*** DATASET CONTENT ***
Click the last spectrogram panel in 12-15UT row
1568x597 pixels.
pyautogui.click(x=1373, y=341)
***
*** DATASET CONTENT ***
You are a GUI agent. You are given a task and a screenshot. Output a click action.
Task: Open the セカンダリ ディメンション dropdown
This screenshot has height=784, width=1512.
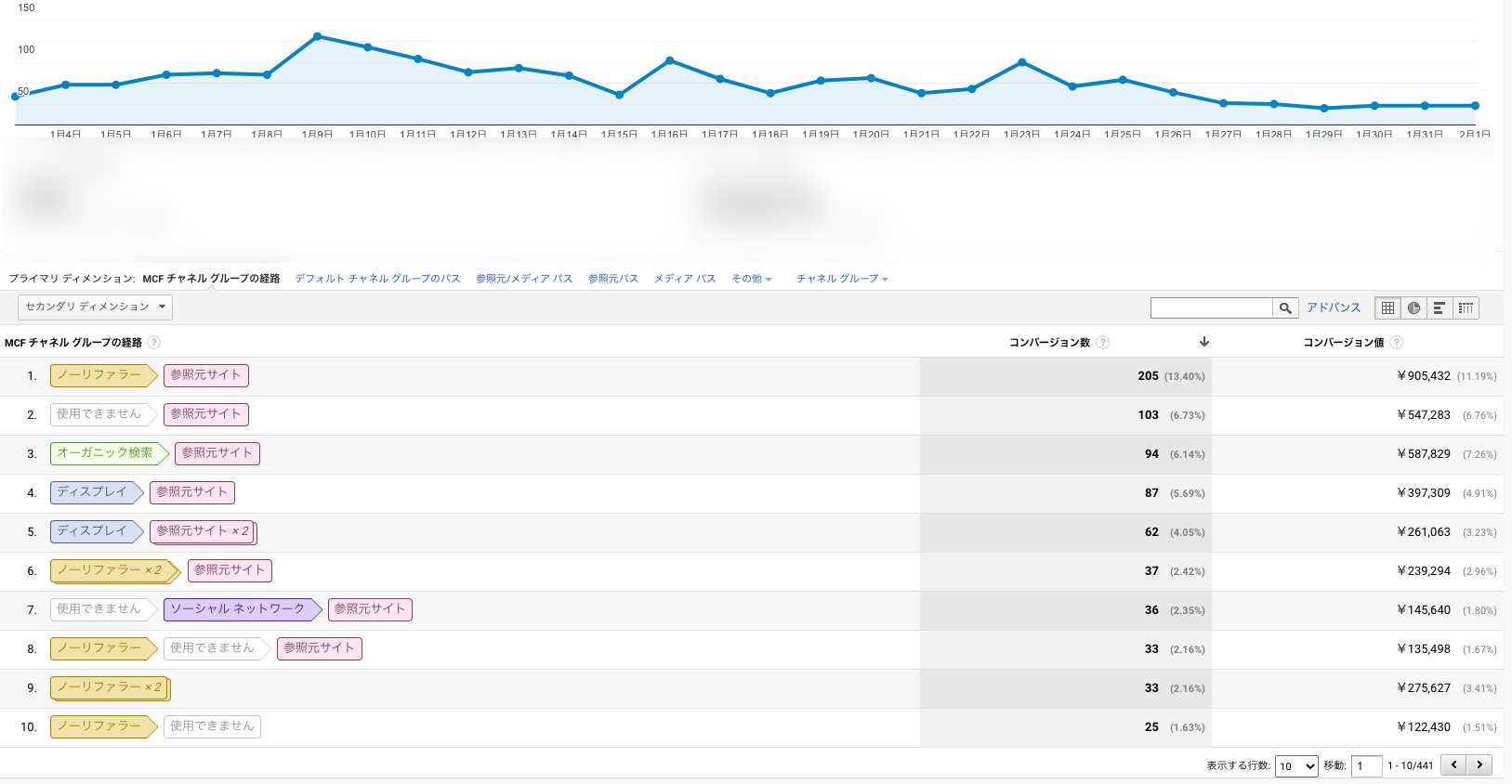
***
WHAT THE TASK ASKS: Rewrite the material as a JSON list of strings, one string per line and no entries for blank lines, starting at the line that contains "Click the last" and ending with the line that contains "pyautogui.click(x=1373, y=341)".

IN RESPONSE:
[
  "Click the last spectrogram panel in 12-15UT row",
  "1568x597 pixels.",
  "pyautogui.click(x=1373, y=341)"
]